Тальвавтын сидел неподвижно, закрыв глаза. Я окликнул его и спросил, где стреляют.
Старик взмахнул ладонью, показывая на юг, в сторону сопки с “каменным чемоданом”…
На лице Экельхута застыла гримаса. Склонив голову набок, он тревожно к чему-то прислушивался. И вдруг по стойбищу пронесся пронзительный крик:
– Идут, идут! Таньги идут!
Экельхут хрипло выругался и выхватил у остолбеневшего Вельвеля винчестер.
Полотнище входа откинулось, в ярангу влетел, задыхаясь, молодой чукча с длинноствольной винтовкой в руках.
– Вадим! – дико заорал юноша.
Дальше все происходило как в полусне.
Экельхут поднял винчестер, и я увидел, точно сквозь увеличительное стекло, черный беспощадный зрачок дула. Зрачок ходил ходуном и никак не мог остановиться – руки Экельхута дрожали.
И снова мелькнула как молния мысль: “Почему не взял оружия, хоть пистолет?!” Я прощался с жизнью. Страха почему-то не было.
И в это время… сбоку оглушительно прогремело. С глухим стоном шаман повалился набок, выронив винчестер. Сталь магазина звякнула о камни очага.
Костер вспыхнул.
Передо мной, точно в сказке, стоял взволнованный, возбужденный и растерянный Тынетэгин, сжимая дымящуюся длинноствольную винтовку.,
ИЗБАВЛЕНИЕ
Я не верил глазам. Молодой чукча, ворвавшийся в ярангу, был действительно Тынетэгин, живой и невредимый. Он спас меня от верной гибели.

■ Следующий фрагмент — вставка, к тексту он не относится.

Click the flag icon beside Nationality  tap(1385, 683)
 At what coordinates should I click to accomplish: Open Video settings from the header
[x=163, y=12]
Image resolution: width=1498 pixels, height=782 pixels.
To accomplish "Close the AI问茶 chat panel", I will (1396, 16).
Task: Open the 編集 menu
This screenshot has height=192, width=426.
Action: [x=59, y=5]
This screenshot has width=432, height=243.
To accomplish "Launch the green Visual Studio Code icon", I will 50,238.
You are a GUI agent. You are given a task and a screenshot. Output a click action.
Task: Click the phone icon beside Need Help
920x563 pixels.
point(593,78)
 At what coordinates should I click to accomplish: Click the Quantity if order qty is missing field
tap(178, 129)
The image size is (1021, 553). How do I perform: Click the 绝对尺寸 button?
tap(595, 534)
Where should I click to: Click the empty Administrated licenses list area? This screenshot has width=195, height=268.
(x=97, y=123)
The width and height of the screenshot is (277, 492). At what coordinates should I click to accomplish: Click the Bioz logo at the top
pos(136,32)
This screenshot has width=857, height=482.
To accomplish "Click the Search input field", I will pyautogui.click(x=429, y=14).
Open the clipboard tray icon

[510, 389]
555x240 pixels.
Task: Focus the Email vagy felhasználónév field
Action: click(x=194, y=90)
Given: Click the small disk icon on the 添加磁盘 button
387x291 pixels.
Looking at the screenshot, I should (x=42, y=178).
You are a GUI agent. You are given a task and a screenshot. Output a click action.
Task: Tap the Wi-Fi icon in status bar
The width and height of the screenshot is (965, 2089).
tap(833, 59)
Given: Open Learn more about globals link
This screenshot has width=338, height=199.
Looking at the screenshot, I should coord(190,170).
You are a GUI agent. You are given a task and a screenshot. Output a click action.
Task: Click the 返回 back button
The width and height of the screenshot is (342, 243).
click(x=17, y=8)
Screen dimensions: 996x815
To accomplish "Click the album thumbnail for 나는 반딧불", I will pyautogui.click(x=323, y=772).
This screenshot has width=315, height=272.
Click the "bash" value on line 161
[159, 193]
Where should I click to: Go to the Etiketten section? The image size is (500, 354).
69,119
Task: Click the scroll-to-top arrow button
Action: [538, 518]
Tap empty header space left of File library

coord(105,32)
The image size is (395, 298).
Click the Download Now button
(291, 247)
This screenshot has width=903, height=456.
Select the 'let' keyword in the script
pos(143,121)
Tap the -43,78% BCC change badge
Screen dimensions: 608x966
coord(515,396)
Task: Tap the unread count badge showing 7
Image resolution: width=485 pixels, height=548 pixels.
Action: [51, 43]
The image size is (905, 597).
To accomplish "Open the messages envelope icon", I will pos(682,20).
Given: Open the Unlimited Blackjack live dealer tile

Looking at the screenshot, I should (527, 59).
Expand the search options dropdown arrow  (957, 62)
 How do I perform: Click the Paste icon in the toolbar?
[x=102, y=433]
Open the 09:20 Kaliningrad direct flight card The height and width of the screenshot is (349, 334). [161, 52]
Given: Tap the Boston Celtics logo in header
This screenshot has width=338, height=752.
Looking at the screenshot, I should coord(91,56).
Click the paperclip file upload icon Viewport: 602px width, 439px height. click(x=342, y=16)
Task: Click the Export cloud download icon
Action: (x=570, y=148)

Сраженный Экельхут молчаливо лежал на белой шкуре у очага. Вокруг застыли с побелевшими лицами старшины. Все так же неподвижно сидел, опустив голову, Тальвавтын.
Выстрел Тынетэгина ошеломил всех.
– Наши пришли… – проговорил юноша сдавленным от волнения голосом. – Хорошо, жив ты, Вадим…
– Где Костя?!
– Там, – махнул Тынетэгин на юг, – на сопке с каменной вершиной.
– Ого!
Снаружи послышался топот бегущих людей. В ярангу, задыхаясь, протискивались один за другим люди в телогрейках и резиновых сапогах.
– Кто стрелял?! – грозно спросил по-чукотски высокий голубоглазый человек с удивительно знакомым лицом.
И вдруг я узнал его.
– Полковник?! Как вы здесь очутились?
Это был тот молодцеватый полковник, который предостерегал нас на совещании в Певеке…
– Так же, как и вы, Вадим, – улыбаясь ответил он, – по делам.
– Ну и вовремя же вы подоспели! Если бы не Тынетэгин, Экельхут отправил бы меня кочевать к “верхним людям”.
– Видно, под счастливой звездой вы родились, Вадим. Успел выстрелить первым? – спросил Тынетэгина полковник.
Юноша испуганно кивнул:
– Никогда в людей не стрелял…
– Правильно сделал – плохой человек Экельхут!
Весь этот разговор происходил по-чукотски, и сидящие в яранге понимали, о чем говорят.
– А где Рыжий? – вдруг спохватился полковник.
– Вы его знаете?! – удивился я.
– Давно ищем. Из Воег от нас ушел. Проворный, гад…
– На сопку с каменной вершиной утром ушел – свой вертолет встречать.
– Опять улизнул… – зло процедил полковник.
– Перестрелку слыхали? – тревожно спросил я. – Где-то там стреляли…
Полковник снял шапку и сказал по-русски:
– Да-а, не повезло вашему другу. Ведь он с Ильей пошел на сопку захватить оружие и патроны. Тынетэгина к вам на выручку послал. Неподалеку встретили – у самого стойбища в кустах притаился.
– Неужели, гады, убили Костю! – воскликнул я.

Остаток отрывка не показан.